Financial struggles also weigh on Brian, the family's sole breadwinner. "Sometimes I do feel like a failure," he says. "It makes me want to get in the car and start driving and never go back."
With no savings, Brian and Mary know that if they suffer a setback, they could end up on the streets like Betty and Kelly. "Each and every day on minimum wage, you have this sick feeling in the pit of your stomach that you are this close from being on the streets," Mary says. "It's constant stress and constant worry. It never lets up."
Beth Shulman is the former vice president of the United Food and Commercial Workers Union and author of the book The Betrayal of Work: How Low-Wage Jobs Fail 30 Million Americans. She says that as a nation, we can start making different choices that ensure the American dream is a reality for everyone.
First, citizens should urge Congress and the Senate to approve an increase in the federal minimum wage, Beth says. Some states—such as Illinois, Florida, Hawaii and California—have already passed laws to raise their minimum wage above the federal rate of $5.15.
Second, employers should ensure that every American has health insurance, Beth says. She also points out that 75 percent of all low-wage workers do not get any paid vacation or sick days per year. "They have to choose between taking care of a sick child … and losing their job," she says.
Most people think low-wage workers are teenagers or high-school dropouts…but that's not the case, Beth says. "They're adults like the rest of us trying to take care of their families," Beth says. "Most have a high school degree—many have college degrees. It's every mom and dad in America."

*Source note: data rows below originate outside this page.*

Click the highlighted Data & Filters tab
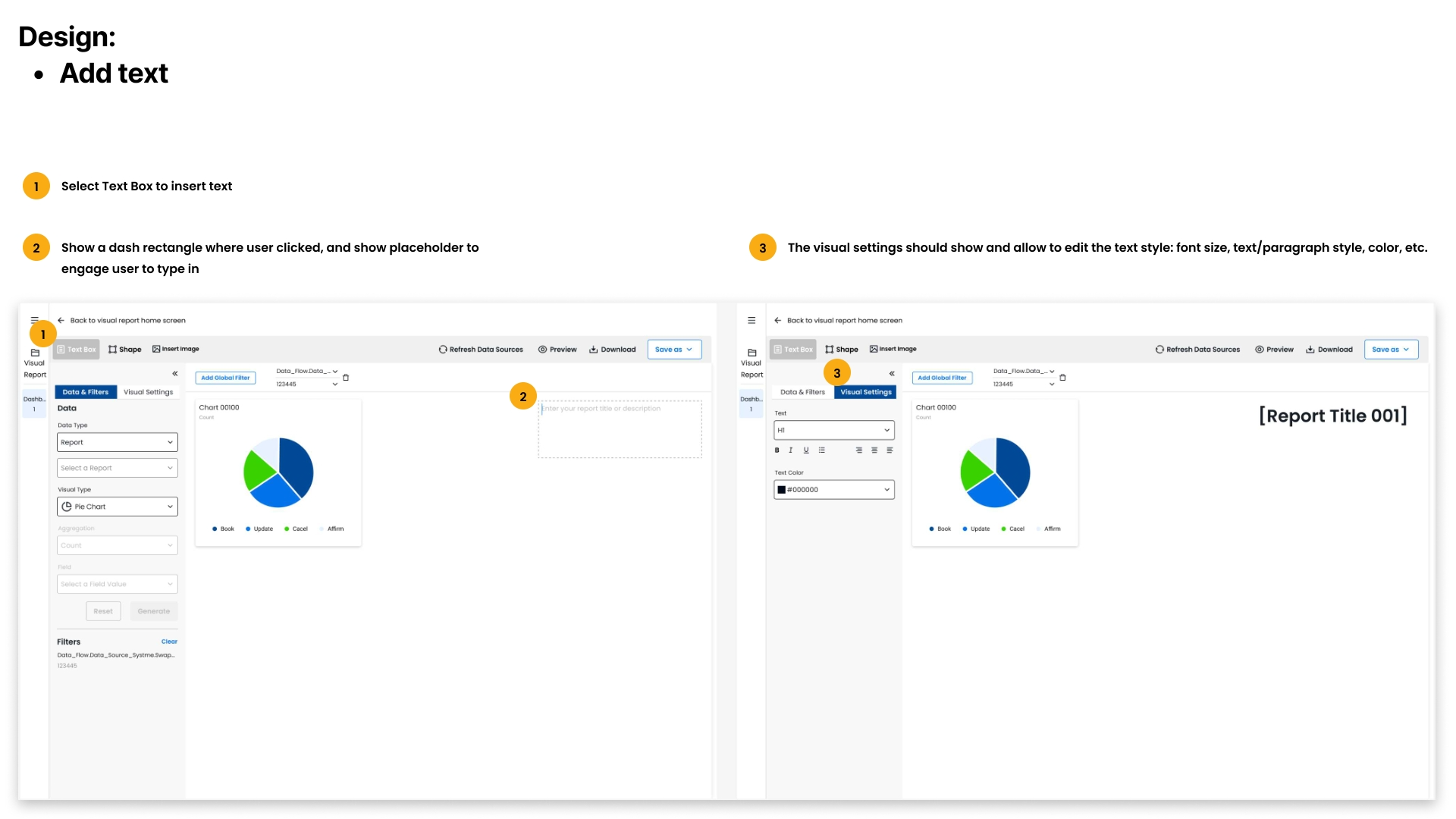The height and width of the screenshot is (819, 1456). [x=85, y=392]
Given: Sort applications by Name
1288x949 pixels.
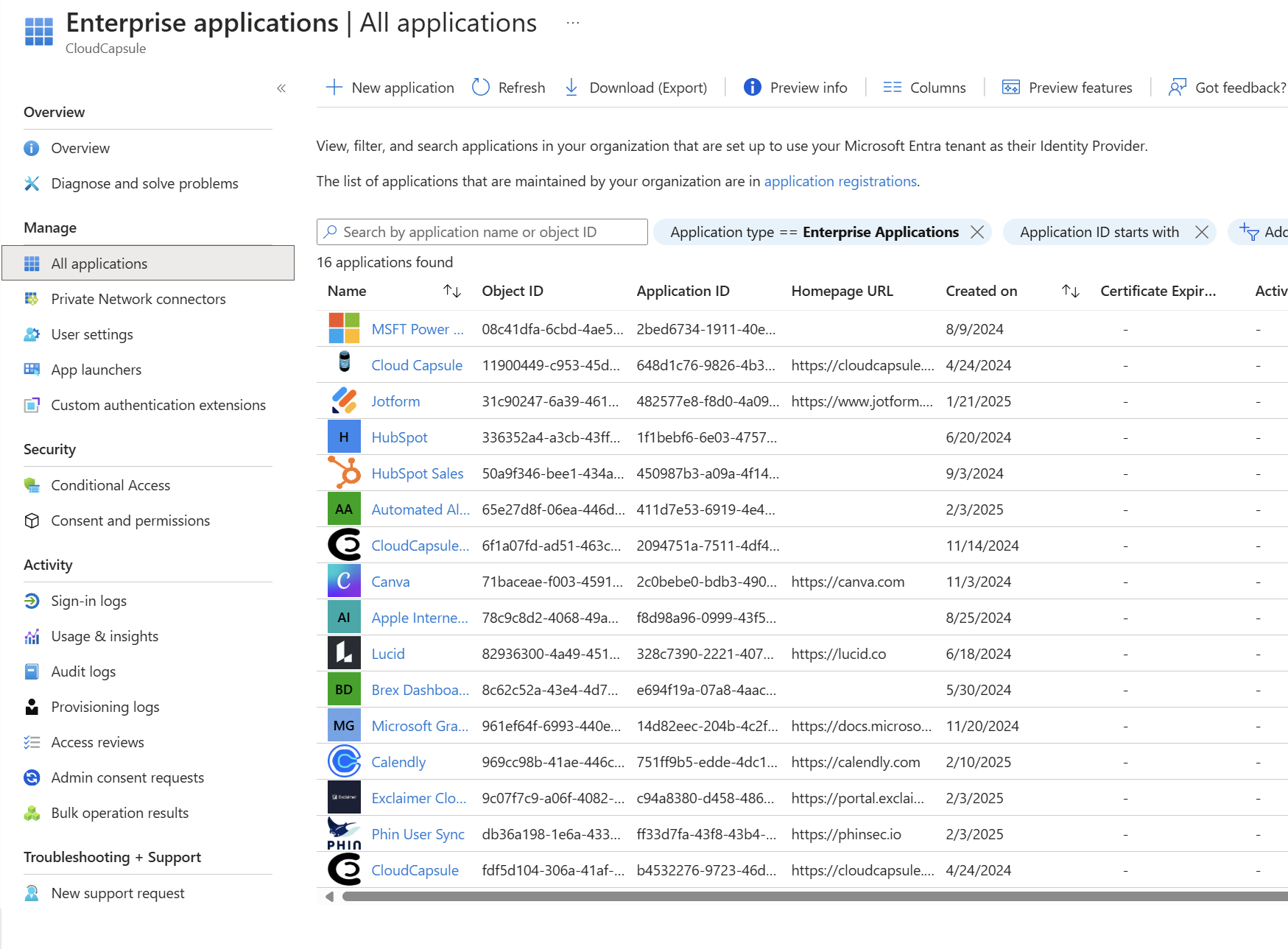Looking at the screenshot, I should pyautogui.click(x=453, y=291).
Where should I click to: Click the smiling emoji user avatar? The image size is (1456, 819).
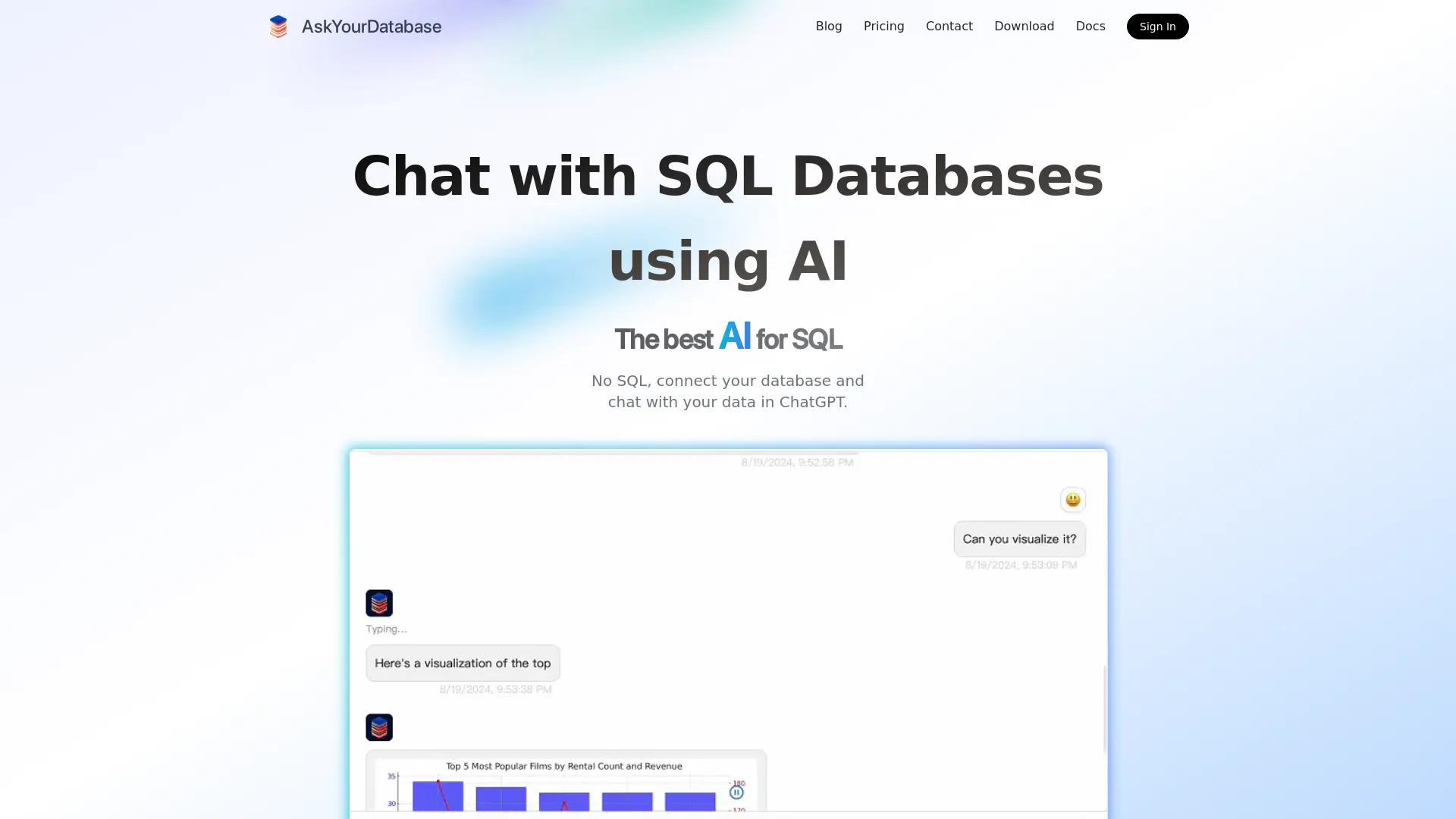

Another misconception is that low-wage workers are "lazy." While Morgan and Alex were living on minimum wage for 30 Days, they experienced just the opposite. "I worked harder bussing tables than at any desk job I ever had," Alex says.
James, an administrative assistant who makes $9 an hour, says that because he makes more than minimum wage, people think it is a lot of money…but it's not. He's even considered getting a second job, but he doesn't have any paid days off to go look for additional employment.
The future doesn't have to be bleak for James and the 30 million Americans who live paycheck to paycheck, Beth tells Oprah.
"We can make choices about what kind of America we want," she says. "We need to ensure people have a living wage and health benefits and time off to be with their families."